En sonunda şeytanın bacağını kırıp bir anayasa yapabilecek miyiz? Darbelerin, muhtıraların, askeri yönetimlerin ürünü olmayan bir anayasa...
Demokratik bir anayasa...
İnsan hakları ve özgürlükler düzenine sapasağlam dayanan bir anayasa...
Bireyi devlet karşısında gerçekten koruyan bir anayasa...
Hukuk devletini hakikaten benimseyen bir anayasa...
Laiklik ilkesini herhangi bir kuşkuya yer bırakmayacak biçimde yerli yerine oturtan, din ve vicdan özgürlüğünü tüm farklı inançtan olanların da içine sindirebileceği tanıma kavuşturan bir anayasa...
Hak ve özgürlükleri tarifle yetinen, kısıtlamayan bir anayasa...
Yargı alanında asker-sivil kimseye ayrıcalık içermeyen bir anayasa...

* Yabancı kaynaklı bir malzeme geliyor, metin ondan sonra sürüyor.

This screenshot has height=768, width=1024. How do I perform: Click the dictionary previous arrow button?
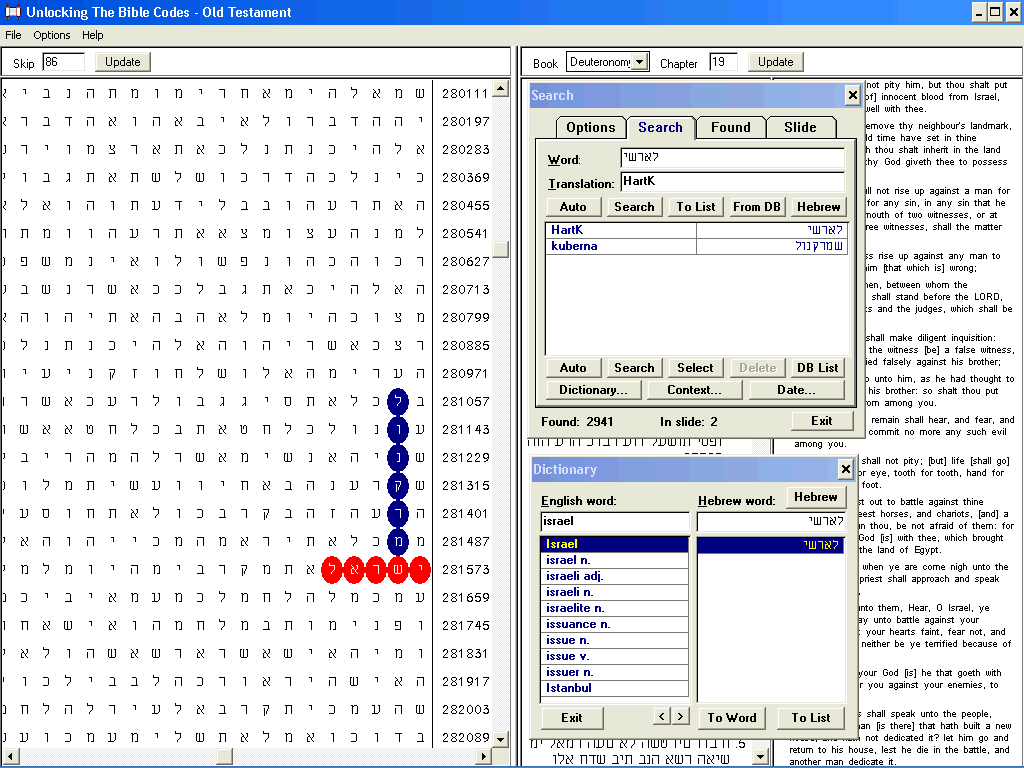(662, 716)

Sivil-asker bürokrasinin demokrasiyle bağdaşmayan vesayetçiliğine nihayet son verebilen bir anayasa...
Hangi kökten olursa olsun herkesin gönül rahatlığıyla vatandaşlık bağını benimseyeceği bir anayasa...
Yapabilecek miyiz?
Şeytanın bacağı kırılacak mı?
Ne acı değil mi?
Bu ülkede anayasa geleneği neredeyse yüz elli yıllık. Cumhuriyet'in kuruluşundan beri seksen küsur yıl arkamızda kaldı. Çok partili demokrasi de altmış bir yıllık bir geçmişe sahip.
Ama daha hâlâ anayasa...
Darbesiz, muhtırasız, demokratik anayasa kavgası bu ülkede daha hâlâ bitmedi.
Bir başka deyişle:
Sivil anayasa yapamadık bir türlü.
Ne kadar da zormuş, son tahlilde hepimizin uyacağı ilkelerden oluşan ortak bir metin, ortak bir platform üzerinde uzlaşmak ya da toplumsal bir sözleşme yapmak...

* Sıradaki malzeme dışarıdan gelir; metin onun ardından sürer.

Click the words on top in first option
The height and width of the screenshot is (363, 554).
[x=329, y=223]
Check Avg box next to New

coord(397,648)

Kolay olmadığını tarih de söylüyor.
Avrupa'nın kanla yazılmış tarih sayfalarını anımsayınca, anayasalarla demokrasi kavgalarının içiçeliğini görünce, insan daha iyi anlıyor, anayasa yapmanın hiç de öyle kolay olmadığını...
Anayasalarda hak ve özgürlüklere ilişkin soyut gibi gözüken bir takım ilkelerin kağıt üstünde benimsenebilmesi için ne kadar çok kan ve gözyaşı akıtıldığına tarih babanın tanıklığını önemsemek gerekir.
O yüzden, ben bugün Türkiye'nin anayasa konusunda gelmiş olduğu noktayı küçümsemiyor, önemsiyorum.
İyimserim.
Ölçülü de olsa öyle.
Seçim sonrası Tayyip Erdoğan için hazırlanan Ergun Özbudun taslağı ortaya çıkınca da bu ihtiyatlı iyimserliğimi belirtmiştim.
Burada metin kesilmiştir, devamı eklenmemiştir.